Scientists turned plastic waste into common medicine

Returns of plastic bottles will now be reimbursed

Scientists turned plastic waste into common medicine

In a new study, a group of scientists found a new way to produce a medicine for Parkinson’s, from used plastic.

A team led by researchers at the University of Edinburgh in Scotland used bacteria Escherichia coli specially modified to transform plastic into a drug, in a sustainable way.

The plastic in question is polyethylene terephthalate (or PET)widely used in plastic bottles and other packaging.

The medicine, in turn, is the levodopaoften called the “gold standard” for managing the motor control problems that accompany MDD. Parkinson.

Not only could the new method help reduce (however slightly) the plastic pollution crisis, but it also offers a path to developing ecological medicines – as current methods for producing levodopa rely heavily on fossil fuels.

“This work demonstrates how biological engineering can transform plastic-derived aromatic monomers into high-value pharmaceuticals for treating neurological diseases in humans,” the researchers write in the paper recently in Nature Sustainability.

As Science Alert details, the new process, PET was broken down into its constituent parts, including terephthalic acid (TPA) which will eventually be converted.

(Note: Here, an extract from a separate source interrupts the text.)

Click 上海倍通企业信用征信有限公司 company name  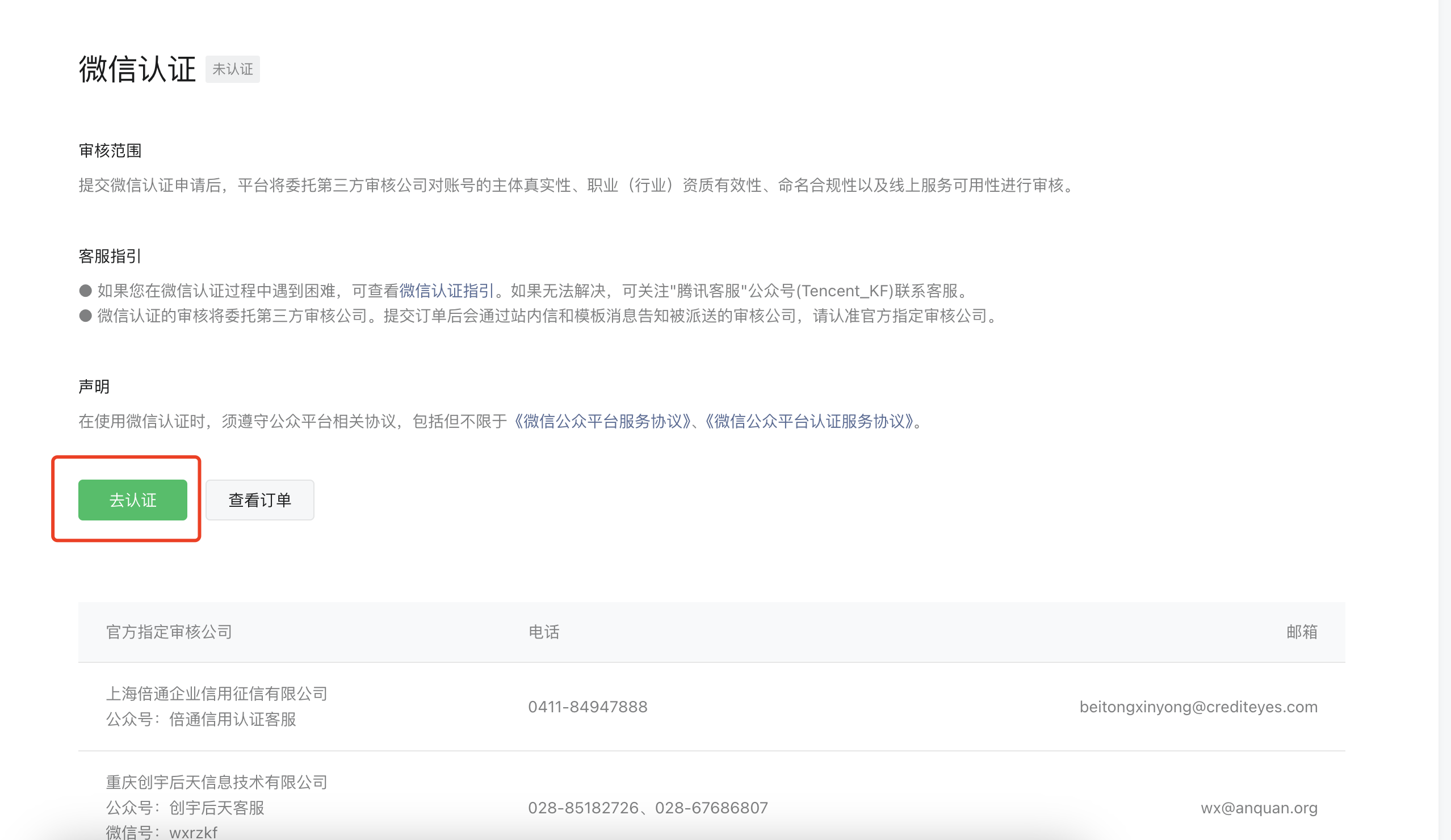216,693
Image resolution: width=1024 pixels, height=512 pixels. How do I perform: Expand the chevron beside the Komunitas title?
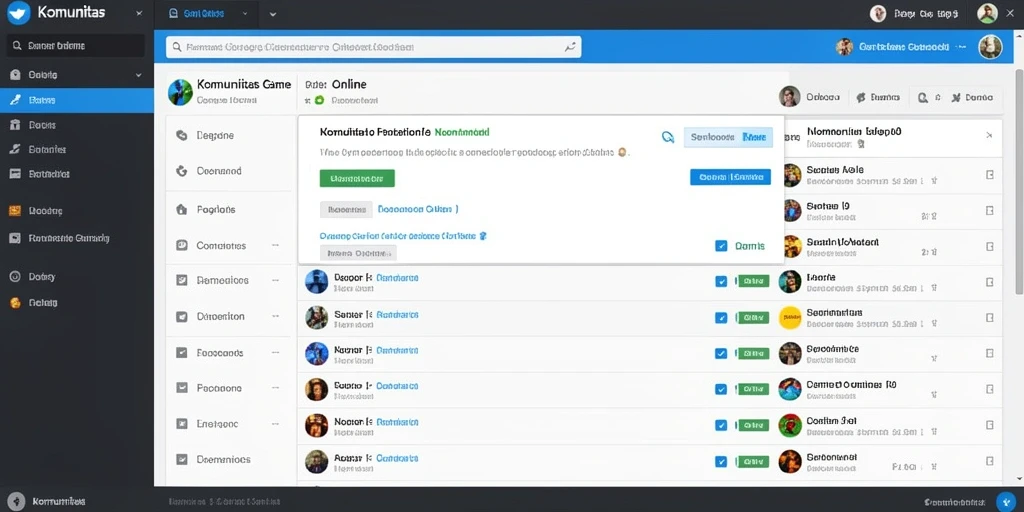(139, 13)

By building a new metabolic pathway in E. coli – a chemical chain reaction, driven by enzymes – researchers managed to make bacteria absorb TPA and convert it to levodopausing two bacterial strains running one after the other.

“This is just the beginning. If we can create medicines for neurological diseases from a used plastic bottle, it’s exciting to imagine what else this technology could achieve,” he said. Stephen Wallacebiotechnologist at the University of Edinburgh, for Science Alert.

“Plastic waste is often seen as an environmental problem, but it also represents a vast unexplored carbon source. By applying biological engineering to transform plastic into an essential medicine, we show how waste materials can be reinterpreted as valuable resources that support human health,” he added.

Researchers from the same laboratory at the University of Edinburgh had previously demonstrated how E. coli could be modified to transform . This type of techniques has a lot of potential in terms of starting and arriving chemical compounds.